Every entry is to be returned exactly as it stands; the pictures are to be dropped.

──────

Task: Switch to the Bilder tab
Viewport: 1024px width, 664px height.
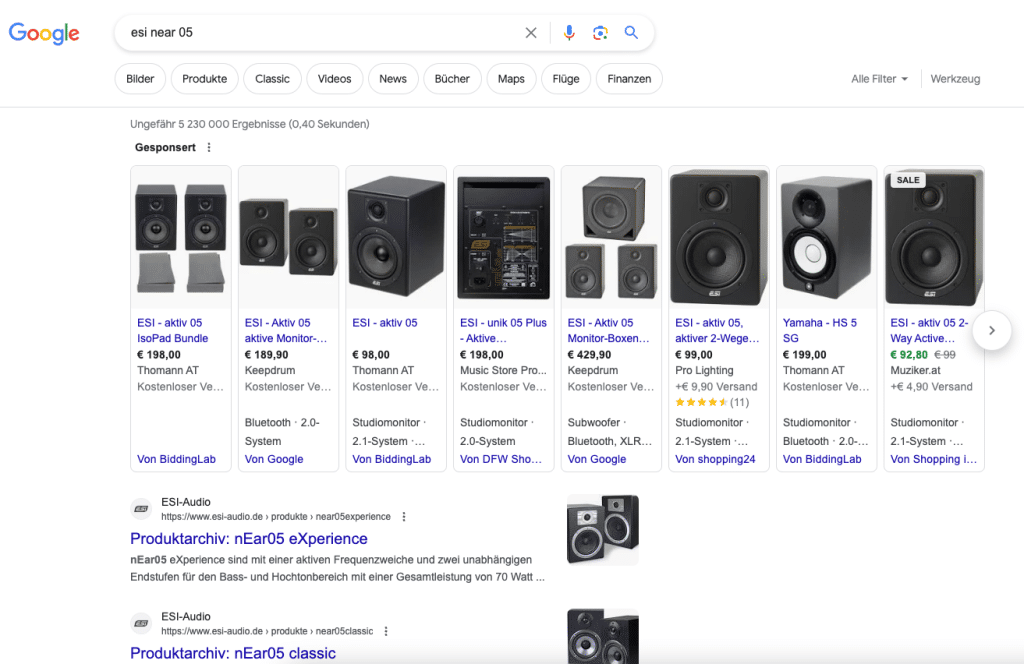Action: click(x=139, y=78)
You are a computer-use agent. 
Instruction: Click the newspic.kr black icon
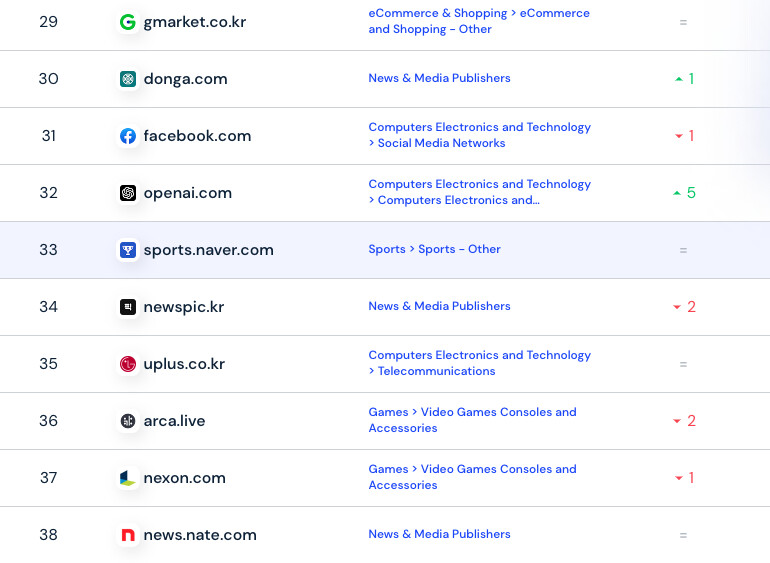128,307
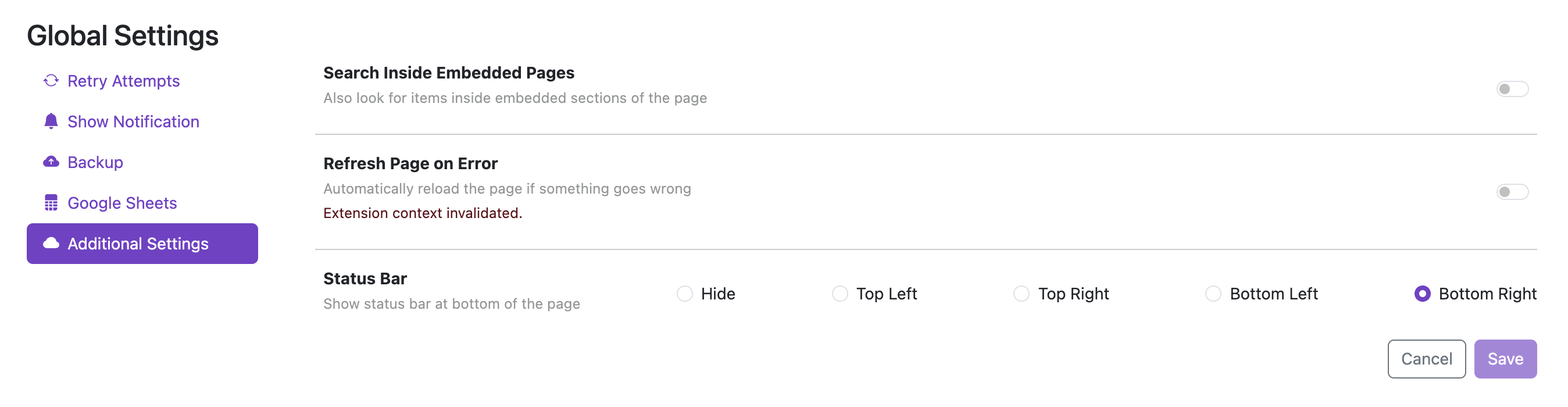
Task: Open the Additional Settings tab
Action: [138, 244]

──────

- Answer to this problem -
Task: Switch to the Bilder tab
Viewport: 1024px width, 664px height.
Action: click(x=139, y=78)
You are a computer-use agent. 
Instruction: Click the newspic.kr black icon
128,307
Task: Open the Additional Settings tab
Action: [138, 244]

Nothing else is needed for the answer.